Judge George Steeh of the U.S. District Court for the Eastern District of Michigan, Southern Division, held the mandate is supported by Supreme Court Court precedent; and that Congress’ power under the Constitution’s Commerce Clause extends to regulating “economic decisions,” and not just “economic activity.”
“[PPACA's] minimum coverage provision, which addresses economic decisions regarding health care services that everyone eventually, and inevitably, will need, is a reasonable means of effectuating Congress’s goal,” Judge Steeh wrote in a 20-page opinion. “While plaintiffs describe the Commerce Clause power as reaching economic activity, the government’s characterization of the Commerce Clause reaching economic decisions is more accurate.”
The case was brought by the Thomas More Law Center, Ann Arbor, Mich., which represented four Michigan plaintiffs in the suit. The plaintiffs argued, in part, that Congress has no authority to regulate “inactivity” under the Commerce Clause–in this case, an individual’s decision not to purchase health insurance under PPACA’s mandate.

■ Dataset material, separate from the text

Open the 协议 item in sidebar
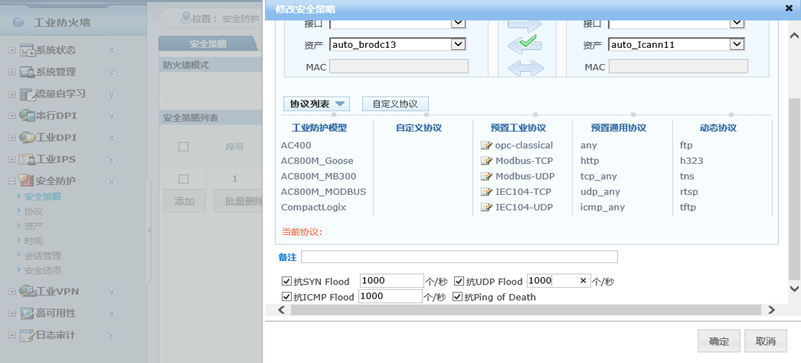tap(33, 211)
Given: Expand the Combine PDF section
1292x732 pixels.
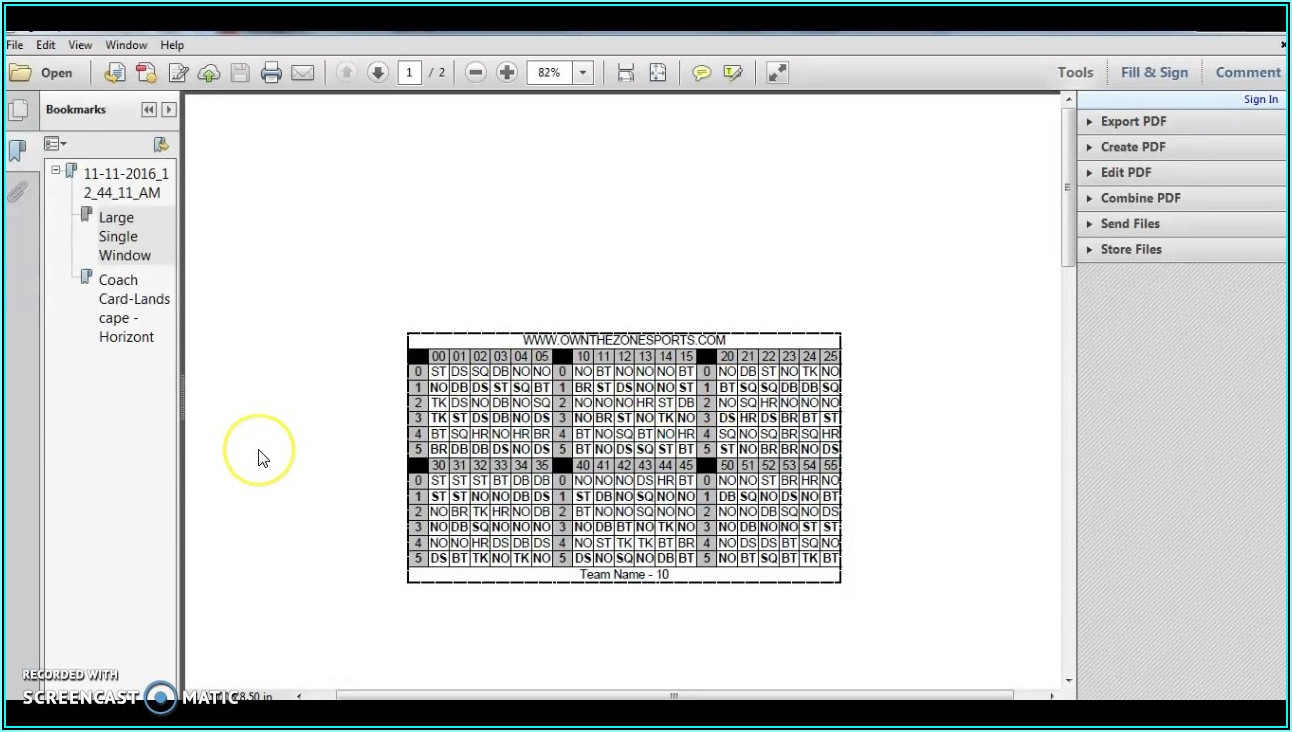Looking at the screenshot, I should click(1140, 198).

The judge further ruled that PPACA’s penalty provision is also constitutional because it’s “incidental” to the act’s purpose. And he held that because Congress has the authority to impose the mandate, the court needn’t address Congress’s ability to tax under the constitution’s general welfare clause.
“The Act regulates a broader interstate market in health care services,” wrote Steeh. “This is not a market created by Congress; it is one created by the fundamental need for health care and the necessity of paying for such services received.